10.2.1 Margin of Victory
Recall that the margin of victory models use the difference between two teams scores, i.e. the margin of victory, to estimate the overall strength of a team. Here we will use the margin of victory to compute the contribution of players.
To do so, we need to organize the data by every combination of players that are on the court, calculate the margin while those players are on the court, and then build a model for those margins.
Let \(M_g\) be the margin of points scored while a set of players are on the court. Assume \[M_g = \sum_{p \in H[g]} \theta_p - \sum_{p\in A[g]} \theta_p+ \epsilon_g\] where
\(H[g]\) is the set of players on the home team during this time and
\(A[g]\) is the set of players on the away team during this time.
We have the following parameters
\(\theta_p\) is the strength player \(p\).
In this model, we only observe noisy estimates of the difference between collections of strengths. Thus we have an identifiability issue that will manifest itself in one of the estimates not being estimable. We will treat this non-estimable strength as 0 and are allowed to add a constant to the \(\theta\)s.
The parameters are transitive and thus the model is not capable of estimating complementary play among players on a team or match ups with opposing players.

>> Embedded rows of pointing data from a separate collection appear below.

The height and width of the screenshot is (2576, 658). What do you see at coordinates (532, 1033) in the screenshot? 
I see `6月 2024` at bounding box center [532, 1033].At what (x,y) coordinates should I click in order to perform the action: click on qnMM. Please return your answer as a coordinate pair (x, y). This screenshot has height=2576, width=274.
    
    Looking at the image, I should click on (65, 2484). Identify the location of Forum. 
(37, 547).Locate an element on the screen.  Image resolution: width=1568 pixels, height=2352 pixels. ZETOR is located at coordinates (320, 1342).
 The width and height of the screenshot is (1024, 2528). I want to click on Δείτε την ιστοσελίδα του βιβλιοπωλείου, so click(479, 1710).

If we assume \(\epsilon_g \stackrel{ind}{\sim} N(0,\sigma^2)\), then we have a regression model. To estimate the parameters in this regression model, we will need to construct a matrix that has a row for each combination of players and a column for each player. Each row contains a unique combination of home and away players with a 1 if the home player is included in the combination and a -1 if the away player is included in the combination.
10.2.2 Win-(tie-)loss
A win-loss or win-tie-loss model modifies the margin of victory model by only recording whether, in this combination of players, the home team won, tied, or lost to the opposing players. Then a logistic (or ordinal logistic) regression model is fit using the margin of victory matrix.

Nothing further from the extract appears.